**Goal of the exercise:** Retype each entry below, keeping every character the same.
* * * * *
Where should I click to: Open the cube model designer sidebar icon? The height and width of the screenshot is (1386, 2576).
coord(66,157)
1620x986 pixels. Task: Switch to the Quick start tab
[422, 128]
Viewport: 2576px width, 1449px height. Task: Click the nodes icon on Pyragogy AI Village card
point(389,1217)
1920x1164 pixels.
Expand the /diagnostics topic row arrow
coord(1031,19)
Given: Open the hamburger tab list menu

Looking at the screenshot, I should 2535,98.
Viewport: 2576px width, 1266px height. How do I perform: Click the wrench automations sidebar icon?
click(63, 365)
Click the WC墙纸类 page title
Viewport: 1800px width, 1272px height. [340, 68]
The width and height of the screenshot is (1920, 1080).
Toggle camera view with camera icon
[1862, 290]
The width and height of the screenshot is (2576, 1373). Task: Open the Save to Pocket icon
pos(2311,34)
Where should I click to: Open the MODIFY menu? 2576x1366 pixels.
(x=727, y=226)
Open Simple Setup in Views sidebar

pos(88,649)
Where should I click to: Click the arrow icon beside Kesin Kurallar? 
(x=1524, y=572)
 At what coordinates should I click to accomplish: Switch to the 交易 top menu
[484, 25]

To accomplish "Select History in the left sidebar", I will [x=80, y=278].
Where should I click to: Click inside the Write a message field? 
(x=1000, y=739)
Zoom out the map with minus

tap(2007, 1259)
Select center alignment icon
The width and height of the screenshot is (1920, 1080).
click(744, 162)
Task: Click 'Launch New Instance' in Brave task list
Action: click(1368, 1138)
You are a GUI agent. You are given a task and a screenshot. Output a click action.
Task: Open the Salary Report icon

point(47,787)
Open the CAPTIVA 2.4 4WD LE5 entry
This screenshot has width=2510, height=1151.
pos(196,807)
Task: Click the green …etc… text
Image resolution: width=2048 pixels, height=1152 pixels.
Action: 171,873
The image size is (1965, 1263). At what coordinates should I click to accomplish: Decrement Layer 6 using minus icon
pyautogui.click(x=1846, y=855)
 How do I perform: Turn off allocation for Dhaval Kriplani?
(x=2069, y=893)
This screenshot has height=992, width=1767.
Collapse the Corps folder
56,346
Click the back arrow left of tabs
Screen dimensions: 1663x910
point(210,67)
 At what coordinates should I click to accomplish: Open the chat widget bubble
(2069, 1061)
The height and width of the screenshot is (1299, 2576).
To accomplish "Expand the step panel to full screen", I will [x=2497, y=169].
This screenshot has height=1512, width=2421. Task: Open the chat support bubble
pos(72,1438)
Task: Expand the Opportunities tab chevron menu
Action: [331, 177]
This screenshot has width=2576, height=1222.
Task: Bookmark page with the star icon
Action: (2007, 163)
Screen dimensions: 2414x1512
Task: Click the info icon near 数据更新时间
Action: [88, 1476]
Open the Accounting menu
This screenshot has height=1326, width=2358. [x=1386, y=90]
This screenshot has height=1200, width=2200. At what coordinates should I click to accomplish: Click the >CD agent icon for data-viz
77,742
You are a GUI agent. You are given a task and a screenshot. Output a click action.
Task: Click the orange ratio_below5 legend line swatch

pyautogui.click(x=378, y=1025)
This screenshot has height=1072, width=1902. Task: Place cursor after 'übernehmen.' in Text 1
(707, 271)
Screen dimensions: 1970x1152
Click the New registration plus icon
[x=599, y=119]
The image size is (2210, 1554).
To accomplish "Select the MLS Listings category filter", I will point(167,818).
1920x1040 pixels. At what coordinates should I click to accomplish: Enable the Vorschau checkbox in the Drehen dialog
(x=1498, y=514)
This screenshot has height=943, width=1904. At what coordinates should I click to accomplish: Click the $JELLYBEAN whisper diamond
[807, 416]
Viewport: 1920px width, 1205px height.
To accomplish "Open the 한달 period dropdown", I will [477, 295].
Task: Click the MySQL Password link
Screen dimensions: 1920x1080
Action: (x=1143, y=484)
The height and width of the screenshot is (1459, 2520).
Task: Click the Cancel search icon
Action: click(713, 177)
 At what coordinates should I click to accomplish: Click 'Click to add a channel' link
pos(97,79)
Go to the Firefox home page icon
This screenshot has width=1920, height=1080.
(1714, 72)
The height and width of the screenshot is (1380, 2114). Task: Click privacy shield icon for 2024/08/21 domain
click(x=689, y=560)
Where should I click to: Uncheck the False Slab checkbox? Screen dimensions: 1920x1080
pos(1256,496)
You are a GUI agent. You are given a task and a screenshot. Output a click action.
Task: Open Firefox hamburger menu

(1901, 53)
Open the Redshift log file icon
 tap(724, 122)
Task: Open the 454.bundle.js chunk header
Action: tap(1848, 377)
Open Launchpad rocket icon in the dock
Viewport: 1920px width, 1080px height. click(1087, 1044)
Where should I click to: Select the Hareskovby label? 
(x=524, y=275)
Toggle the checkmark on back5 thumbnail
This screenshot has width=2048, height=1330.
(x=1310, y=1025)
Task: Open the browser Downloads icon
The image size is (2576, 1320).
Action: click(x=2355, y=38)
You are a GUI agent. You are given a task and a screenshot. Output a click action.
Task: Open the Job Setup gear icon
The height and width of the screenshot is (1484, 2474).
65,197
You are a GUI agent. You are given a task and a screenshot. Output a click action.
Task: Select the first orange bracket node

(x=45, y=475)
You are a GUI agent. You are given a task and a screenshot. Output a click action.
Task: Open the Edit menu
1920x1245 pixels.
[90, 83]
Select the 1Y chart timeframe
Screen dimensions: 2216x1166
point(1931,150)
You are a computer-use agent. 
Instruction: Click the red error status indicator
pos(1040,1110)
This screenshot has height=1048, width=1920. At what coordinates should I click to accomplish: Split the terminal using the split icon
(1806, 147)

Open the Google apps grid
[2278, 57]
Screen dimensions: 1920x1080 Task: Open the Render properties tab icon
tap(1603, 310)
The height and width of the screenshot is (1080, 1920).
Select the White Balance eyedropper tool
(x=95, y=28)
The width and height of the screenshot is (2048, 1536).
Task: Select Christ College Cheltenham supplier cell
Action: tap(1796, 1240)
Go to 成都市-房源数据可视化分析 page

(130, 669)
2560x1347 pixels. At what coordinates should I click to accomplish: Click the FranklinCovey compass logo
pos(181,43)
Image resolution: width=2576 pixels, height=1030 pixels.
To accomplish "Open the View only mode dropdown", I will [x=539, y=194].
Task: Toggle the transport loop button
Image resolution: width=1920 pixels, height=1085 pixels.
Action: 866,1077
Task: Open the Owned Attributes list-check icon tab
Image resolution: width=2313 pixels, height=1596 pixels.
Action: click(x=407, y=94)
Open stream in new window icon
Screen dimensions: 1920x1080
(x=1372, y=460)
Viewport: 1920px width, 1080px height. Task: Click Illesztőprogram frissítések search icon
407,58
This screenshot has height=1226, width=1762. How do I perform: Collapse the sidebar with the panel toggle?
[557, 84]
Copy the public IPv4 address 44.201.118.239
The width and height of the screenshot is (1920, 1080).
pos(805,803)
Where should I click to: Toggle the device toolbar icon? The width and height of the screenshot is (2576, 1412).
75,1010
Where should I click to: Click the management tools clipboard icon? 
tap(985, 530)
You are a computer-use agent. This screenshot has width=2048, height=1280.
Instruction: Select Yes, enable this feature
* * * * *
**Solution:**
Where should I click to: Open the cube model designer sidebar icon? The height and width of the screenshot is (1386, 2576).
coord(66,157)
1620x986 pixels. Task: Switch to the Quick start tab
[422, 128]
Viewport: 2576px width, 1449px height. Task: Click the nodes icon on Pyragogy AI Village card
point(389,1217)
1920x1164 pixels.
Expand the /diagnostics topic row arrow
coord(1031,19)
Given: Open the hamburger tab list menu

Looking at the screenshot, I should 2535,98.
Viewport: 2576px width, 1266px height. How do I perform: Click the wrench automations sidebar icon?
click(63, 365)
Click the WC墙纸类 page title
Viewport: 1800px width, 1272px height. [340, 68]
The width and height of the screenshot is (1920, 1080).
Toggle camera view with camera icon
[1862, 290]
The width and height of the screenshot is (2576, 1373). Task: Open the Save to Pocket icon
pos(2311,34)
Where should I click to: Open the MODIFY menu? 2576x1366 pixels.
(x=727, y=226)
Open Simple Setup in Views sidebar

pos(88,649)
Where should I click to: Click the arrow icon beside Kesin Kurallar? 
(x=1524, y=572)
 At what coordinates should I click to accomplish: Switch to the 交易 top menu
[484, 25]

To accomplish "Select History in the left sidebar", I will [x=80, y=278].
Where should I click to: Click inside the Write a message field? 
(x=1000, y=739)
Zoom out the map with minus

tap(2007, 1259)
Select center alignment icon
The width and height of the screenshot is (1920, 1080).
click(744, 162)
Task: Click 'Launch New Instance' in Brave task list
Action: click(1368, 1138)
You are a GUI agent. You are given a task and a screenshot. Output a click action.
Task: Open the Salary Report icon

point(47,787)
Open the CAPTIVA 2.4 4WD LE5 entry
This screenshot has width=2510, height=1151.
pos(196,807)
Task: Click the green …etc… text
Image resolution: width=2048 pixels, height=1152 pixels.
Action: 171,873
The image size is (1965, 1263). At what coordinates should I click to accomplish: Decrement Layer 6 using minus icon
pyautogui.click(x=1846, y=855)
 How do I perform: Turn off allocation for Dhaval Kriplani?
(x=2069, y=893)
This screenshot has height=992, width=1767.
Collapse the Corps folder
56,346
Click the back arrow left of tabs
Screen dimensions: 1663x910
point(210,67)
 At what coordinates should I click to accomplish: Open the chat widget bubble
(2069, 1061)
The height and width of the screenshot is (1299, 2576).
To accomplish "Expand the step panel to full screen", I will [x=2497, y=169].
This screenshot has height=1512, width=2421. Task: Open the chat support bubble
pos(72,1438)
Task: Expand the Opportunities tab chevron menu
Action: [331, 177]
This screenshot has width=2576, height=1222.
Task: Bookmark page with the star icon
Action: (2007, 163)
Screen dimensions: 2414x1512
Task: Click the info icon near 数据更新时间
Action: [88, 1476]
Open the Accounting menu
This screenshot has height=1326, width=2358. [x=1386, y=90]
This screenshot has height=1200, width=2200. At what coordinates should I click to accomplish: Click the >CD agent icon for data-viz
77,742
You are a GUI agent. You are given a task and a screenshot. Output a click action.
Task: Click the orange ratio_below5 legend line swatch

pyautogui.click(x=378, y=1025)
This screenshot has height=1072, width=1902. Task: Place cursor after 'übernehmen.' in Text 1
(707, 271)
Screen dimensions: 1970x1152
Click the New registration plus icon
[x=599, y=119]
The image size is (2210, 1554).
To accomplish "Select the MLS Listings category filter", I will point(167,818).
1920x1040 pixels. At what coordinates should I click to accomplish: Enable the Vorschau checkbox in the Drehen dialog
(x=1498, y=514)
This screenshot has height=943, width=1904. At what coordinates should I click to accomplish: Click the $JELLYBEAN whisper diamond
[807, 416]
Viewport: 1920px width, 1205px height.
To accomplish "Open the 한달 period dropdown", I will [477, 295].
Task: Click the MySQL Password link
Screen dimensions: 1920x1080
Action: (x=1143, y=484)
The height and width of the screenshot is (1459, 2520).
Task: Click the Cancel search icon
Action: click(713, 177)
 At what coordinates should I click to accomplish: Click 'Click to add a channel' link
pos(97,79)
Go to the Firefox home page icon
This screenshot has width=1920, height=1080.
(1714, 72)
The height and width of the screenshot is (1380, 2114). Task: Click privacy shield icon for 2024/08/21 domain
click(x=689, y=560)
Where should I click to: Uncheck the False Slab checkbox? Screen dimensions: 1920x1080
pos(1256,496)
You are a GUI agent. You are given a task and a screenshot. Output a click action.
Task: Open Firefox hamburger menu

(1901, 53)
Open the Redshift log file icon
 tap(724, 122)
Task: Open the 454.bundle.js chunk header
Action: tap(1848, 377)
Open Launchpad rocket icon in the dock
Viewport: 1920px width, 1080px height. click(1087, 1044)
Where should I click to: Select the Hareskovby label? 
(x=524, y=275)
Toggle the checkmark on back5 thumbnail
This screenshot has width=2048, height=1330.
(x=1310, y=1025)
Task: Open the browser Downloads icon
The image size is (2576, 1320).
Action: click(x=2355, y=38)
You are a GUI agent. You are given a task and a screenshot. Output a click action.
Task: Open the Job Setup gear icon
The height and width of the screenshot is (1484, 2474).
65,197
You are a GUI agent. You are given a task and a screenshot. Output a click action.
Task: Select the first orange bracket node

(x=45, y=475)
You are a GUI agent. You are given a task and a screenshot. Output a click action.
Task: Open the Edit menu
1920x1245 pixels.
[90, 83]
Select the 1Y chart timeframe
Screen dimensions: 2216x1166
point(1931,150)
You are a computer-use agent. 
Instruction: Click the red error status indicator
pos(1040,1110)
This screenshot has height=1048, width=1920. At what coordinates should I click to accomplish: Split the terminal using the split icon
(1806, 147)

Open the Google apps grid
[2278, 57]
Screen dimensions: 1920x1080 Task: Open the Render properties tab icon
tap(1603, 310)
The height and width of the screenshot is (1080, 1920).
Select the White Balance eyedropper tool
(x=95, y=28)
The width and height of the screenshot is (2048, 1536).
Task: Select Christ College Cheltenham supplier cell
Action: tap(1796, 1240)
Go to 成都市-房源数据可视化分析 page

(130, 669)
2560x1347 pixels. At what coordinates should I click to accomplish: Click the FranklinCovey compass logo
pos(181,43)
Image resolution: width=2576 pixels, height=1030 pixels.
To accomplish "Open the View only mode dropdown", I will [x=539, y=194].
Task: Toggle the transport loop button
Image resolution: width=1920 pixels, height=1085 pixels.
Action: 866,1077
Task: Open the Owned Attributes list-check icon tab
Image resolution: width=2313 pixels, height=1596 pixels.
Action: click(x=407, y=94)
Open stream in new window icon
Screen dimensions: 1920x1080
(x=1372, y=460)
Viewport: 1920px width, 1080px height. Task: Click Illesztőprogram frissítések search icon
407,58
This screenshot has height=1226, width=1762. How do I perform: Collapse the sidebar with the panel toggle?
[557, 84]
Copy the public IPv4 address 44.201.118.239
The width and height of the screenshot is (1920, 1080).
pos(805,803)
Where should I click to: Toggle the device toolbar icon? The width and height of the screenshot is (2576, 1412).
75,1010
Where should I click to: Click the management tools clipboard icon? 
tap(985, 530)
You are a computer-use agent. This screenshot has width=2048, height=1280.
Instruction: Select Yes, enable this feature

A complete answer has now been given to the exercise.